[WHAT IS EXPECTED] Take the entries that follow and write each one out exactly.

*** THE INPUT ***

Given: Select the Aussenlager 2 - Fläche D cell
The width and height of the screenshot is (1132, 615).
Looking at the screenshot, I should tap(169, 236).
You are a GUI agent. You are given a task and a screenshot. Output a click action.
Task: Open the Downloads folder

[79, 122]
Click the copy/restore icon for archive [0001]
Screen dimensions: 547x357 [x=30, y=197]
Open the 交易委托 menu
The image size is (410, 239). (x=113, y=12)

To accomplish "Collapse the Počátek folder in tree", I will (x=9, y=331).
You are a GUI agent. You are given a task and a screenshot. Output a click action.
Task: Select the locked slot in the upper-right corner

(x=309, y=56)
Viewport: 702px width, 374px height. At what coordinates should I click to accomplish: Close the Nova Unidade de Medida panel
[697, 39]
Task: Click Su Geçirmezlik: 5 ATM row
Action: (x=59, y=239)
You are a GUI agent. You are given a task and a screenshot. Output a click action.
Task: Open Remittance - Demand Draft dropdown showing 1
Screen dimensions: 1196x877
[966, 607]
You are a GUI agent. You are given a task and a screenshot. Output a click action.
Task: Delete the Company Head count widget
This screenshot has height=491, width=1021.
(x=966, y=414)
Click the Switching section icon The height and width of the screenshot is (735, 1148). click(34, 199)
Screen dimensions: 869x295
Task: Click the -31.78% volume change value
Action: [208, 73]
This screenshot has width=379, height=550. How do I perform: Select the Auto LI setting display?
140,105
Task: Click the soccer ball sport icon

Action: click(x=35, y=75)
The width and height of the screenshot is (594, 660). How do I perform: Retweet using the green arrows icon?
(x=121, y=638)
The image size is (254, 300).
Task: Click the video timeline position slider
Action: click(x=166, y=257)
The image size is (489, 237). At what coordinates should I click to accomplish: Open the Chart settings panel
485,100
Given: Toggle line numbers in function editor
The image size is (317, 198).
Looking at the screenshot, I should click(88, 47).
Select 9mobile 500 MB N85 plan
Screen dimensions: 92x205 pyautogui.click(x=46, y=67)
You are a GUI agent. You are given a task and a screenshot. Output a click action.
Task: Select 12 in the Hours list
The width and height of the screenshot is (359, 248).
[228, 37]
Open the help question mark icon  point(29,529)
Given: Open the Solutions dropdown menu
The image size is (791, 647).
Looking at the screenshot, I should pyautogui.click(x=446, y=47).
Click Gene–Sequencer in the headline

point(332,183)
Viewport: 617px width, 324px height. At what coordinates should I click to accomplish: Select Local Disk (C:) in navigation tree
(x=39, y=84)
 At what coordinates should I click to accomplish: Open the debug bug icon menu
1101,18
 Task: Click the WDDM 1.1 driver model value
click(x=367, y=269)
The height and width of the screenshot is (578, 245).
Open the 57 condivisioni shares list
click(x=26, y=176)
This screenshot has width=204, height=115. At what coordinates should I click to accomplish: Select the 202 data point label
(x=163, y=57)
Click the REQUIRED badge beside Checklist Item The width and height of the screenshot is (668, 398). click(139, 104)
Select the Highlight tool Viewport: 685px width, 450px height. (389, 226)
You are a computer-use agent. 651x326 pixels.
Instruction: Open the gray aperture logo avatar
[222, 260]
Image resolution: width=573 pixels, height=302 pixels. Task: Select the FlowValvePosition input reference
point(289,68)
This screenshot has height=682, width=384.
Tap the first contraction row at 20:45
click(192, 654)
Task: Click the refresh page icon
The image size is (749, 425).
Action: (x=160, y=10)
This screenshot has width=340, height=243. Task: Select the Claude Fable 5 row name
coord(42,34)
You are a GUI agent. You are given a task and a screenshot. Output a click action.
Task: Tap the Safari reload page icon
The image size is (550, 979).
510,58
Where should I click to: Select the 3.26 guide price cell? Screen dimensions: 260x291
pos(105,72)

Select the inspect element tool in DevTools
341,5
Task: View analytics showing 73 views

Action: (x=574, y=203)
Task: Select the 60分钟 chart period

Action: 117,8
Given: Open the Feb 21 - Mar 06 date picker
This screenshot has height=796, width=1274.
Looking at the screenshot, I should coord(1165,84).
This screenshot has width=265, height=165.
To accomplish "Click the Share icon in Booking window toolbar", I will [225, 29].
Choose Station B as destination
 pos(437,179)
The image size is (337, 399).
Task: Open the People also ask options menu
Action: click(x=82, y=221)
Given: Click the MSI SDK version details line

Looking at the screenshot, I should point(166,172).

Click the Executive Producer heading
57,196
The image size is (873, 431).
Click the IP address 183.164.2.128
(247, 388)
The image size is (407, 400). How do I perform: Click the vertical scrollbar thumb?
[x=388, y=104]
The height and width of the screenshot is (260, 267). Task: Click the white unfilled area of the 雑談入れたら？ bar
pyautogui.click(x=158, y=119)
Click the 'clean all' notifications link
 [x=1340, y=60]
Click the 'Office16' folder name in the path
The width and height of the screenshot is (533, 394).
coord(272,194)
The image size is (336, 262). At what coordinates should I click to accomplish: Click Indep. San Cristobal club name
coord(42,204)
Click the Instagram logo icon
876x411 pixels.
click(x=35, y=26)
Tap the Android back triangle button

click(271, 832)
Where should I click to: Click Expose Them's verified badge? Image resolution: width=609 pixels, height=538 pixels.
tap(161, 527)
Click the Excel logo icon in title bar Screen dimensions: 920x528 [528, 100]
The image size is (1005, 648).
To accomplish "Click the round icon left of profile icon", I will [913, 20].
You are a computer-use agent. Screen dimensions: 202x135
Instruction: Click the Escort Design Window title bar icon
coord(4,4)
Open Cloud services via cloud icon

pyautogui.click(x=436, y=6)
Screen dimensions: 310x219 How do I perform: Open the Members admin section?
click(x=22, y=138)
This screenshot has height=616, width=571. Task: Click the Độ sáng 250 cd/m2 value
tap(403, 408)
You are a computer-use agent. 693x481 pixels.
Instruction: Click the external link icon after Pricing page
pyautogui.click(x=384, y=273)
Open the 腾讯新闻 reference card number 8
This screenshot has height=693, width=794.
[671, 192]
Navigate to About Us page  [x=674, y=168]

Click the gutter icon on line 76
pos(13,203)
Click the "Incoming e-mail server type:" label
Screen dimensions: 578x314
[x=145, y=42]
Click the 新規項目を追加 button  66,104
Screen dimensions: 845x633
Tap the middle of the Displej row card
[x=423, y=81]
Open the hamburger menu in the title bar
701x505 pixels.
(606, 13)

*** End of THE INPUT ***

[ANSWER]
Given: Select the Aussenlager 2 - Fläche D cell
The width and height of the screenshot is (1132, 615).
Looking at the screenshot, I should tap(169, 236).
You are a GUI agent. You are given a task and a screenshot. Output a click action.
Task: Open the Downloads folder

[79, 122]
Click the copy/restore icon for archive [0001]
Screen dimensions: 547x357 [x=30, y=197]
Open the 交易委托 menu
The image size is (410, 239). (x=113, y=12)

To accomplish "Collapse the Počátek folder in tree", I will (x=9, y=331).
You are a GUI agent. You are given a task and a screenshot. Output a click action.
Task: Select the locked slot in the upper-right corner

(x=309, y=56)
Viewport: 702px width, 374px height. At what coordinates should I click to accomplish: Close the Nova Unidade de Medida panel
[697, 39]
Task: Click Su Geçirmezlik: 5 ATM row
Action: (x=59, y=239)
You are a GUI agent. You are given a task and a screenshot. Output a click action.
Task: Open Remittance - Demand Draft dropdown showing 1
Screen dimensions: 1196x877
[966, 607]
You are a GUI agent. You are given a task and a screenshot. Output a click action.
Task: Delete the Company Head count widget
This screenshot has height=491, width=1021.
(x=966, y=414)
Click the Switching section icon The height and width of the screenshot is (735, 1148). click(34, 199)
Screen dimensions: 869x295
Task: Click the -31.78% volume change value
Action: [208, 73]
This screenshot has width=379, height=550. How do I perform: Select the Auto LI setting display?
140,105
Task: Click the soccer ball sport icon

Action: click(x=35, y=75)
The width and height of the screenshot is (594, 660). How do I perform: Retweet using the green arrows icon?
(x=121, y=638)
The image size is (254, 300).
Task: Click the video timeline position slider
Action: click(x=166, y=257)
The image size is (489, 237). At what coordinates should I click to accomplish: Open the Chart settings panel
485,100
Given: Toggle line numbers in function editor
The image size is (317, 198).
Looking at the screenshot, I should click(88, 47).
Select 9mobile 500 MB N85 plan
Screen dimensions: 92x205 pyautogui.click(x=46, y=67)
You are a GUI agent. You are given a task and a screenshot. Output a click action.
Task: Select 12 in the Hours list
The width and height of the screenshot is (359, 248).
[228, 37]
Open the help question mark icon  point(29,529)
Given: Open the Solutions dropdown menu
The image size is (791, 647).
Looking at the screenshot, I should pyautogui.click(x=446, y=47).
Click Gene–Sequencer in the headline

point(332,183)
Viewport: 617px width, 324px height. At what coordinates should I click to accomplish: Select Local Disk (C:) in navigation tree
(x=39, y=84)
 At what coordinates should I click to accomplish: Open the debug bug icon menu
1101,18
 Task: Click the WDDM 1.1 driver model value
click(x=367, y=269)
The height and width of the screenshot is (578, 245).
Open the 57 condivisioni shares list
click(x=26, y=176)
This screenshot has width=204, height=115. At what coordinates should I click to accomplish: Select the 202 data point label
(x=163, y=57)
Click the REQUIRED badge beside Checklist Item The width and height of the screenshot is (668, 398). click(139, 104)
Select the Highlight tool Viewport: 685px width, 450px height. (389, 226)
You are a computer-use agent. 651x326 pixels.
Instruction: Open the gray aperture logo avatar
[222, 260]
Image resolution: width=573 pixels, height=302 pixels. Task: Select the FlowValvePosition input reference
point(289,68)
This screenshot has height=682, width=384.
Tap the first contraction row at 20:45
click(192, 654)
Task: Click the refresh page icon
The image size is (749, 425).
Action: (x=160, y=10)
This screenshot has width=340, height=243. Task: Select the Claude Fable 5 row name
coord(42,34)
You are a GUI agent. You are given a task and a screenshot. Output a click action.
Task: Tap the Safari reload page icon
The image size is (550, 979).
510,58
Where should I click to: Select the 3.26 guide price cell? Screen dimensions: 260x291
pos(105,72)

Select the inspect element tool in DevTools
341,5
Task: View analytics showing 73 views

Action: (x=574, y=203)
Task: Select the 60分钟 chart period

Action: 117,8
Given: Open the Feb 21 - Mar 06 date picker
This screenshot has height=796, width=1274.
Looking at the screenshot, I should coord(1165,84).
This screenshot has width=265, height=165.
To accomplish "Click the Share icon in Booking window toolbar", I will [225, 29].
Choose Station B as destination
 pos(437,179)
The image size is (337, 399).
Task: Open the People also ask options menu
Action: click(x=82, y=221)
Given: Click the MSI SDK version details line

Looking at the screenshot, I should point(166,172).

Click the Executive Producer heading
57,196
The image size is (873, 431).
Click the IP address 183.164.2.128
(247, 388)
The image size is (407, 400). How do I perform: Click the vertical scrollbar thumb?
[x=388, y=104]
The height and width of the screenshot is (260, 267). Task: Click the white unfilled area of the 雑談入れたら？ bar
pyautogui.click(x=158, y=119)
Click the 'clean all' notifications link
 [x=1340, y=60]
Click the 'Office16' folder name in the path
The width and height of the screenshot is (533, 394).
coord(272,194)
The image size is (336, 262). At what coordinates should I click to accomplish: Click Indep. San Cristobal club name
coord(42,204)
Click the Instagram logo icon
876x411 pixels.
click(x=35, y=26)
Tap the Android back triangle button

click(271, 832)
Where should I click to: Click Expose Them's verified badge? Image resolution: width=609 pixels, height=538 pixels.
tap(161, 527)
Click the Excel logo icon in title bar Screen dimensions: 920x528 [528, 100]
The image size is (1005, 648).
To accomplish "Click the round icon left of profile icon", I will [913, 20].
You are a computer-use agent. Screen dimensions: 202x135
Instruction: Click the Escort Design Window title bar icon
coord(4,4)
Open Cloud services via cloud icon

pyautogui.click(x=436, y=6)
Screen dimensions: 310x219 How do I perform: Open the Members admin section?
click(x=22, y=138)
This screenshot has height=616, width=571. Task: Click the Độ sáng 250 cd/m2 value
tap(403, 408)
You are a computer-use agent. 693x481 pixels.
Instruction: Click the external link icon after Pricing page
pyautogui.click(x=384, y=273)
Open the 腾讯新闻 reference card number 8
This screenshot has height=693, width=794.
[671, 192]
Navigate to About Us page  [x=674, y=168]

Click the gutter icon on line 76
pos(13,203)
Click the "Incoming e-mail server type:" label
Screen dimensions: 578x314
[x=145, y=42]
Click the 新規項目を追加 button  66,104
Screen dimensions: 845x633
Tap the middle of the Displej row card
[x=423, y=81]
Open the hamburger menu in the title bar
701x505 pixels.
(606, 13)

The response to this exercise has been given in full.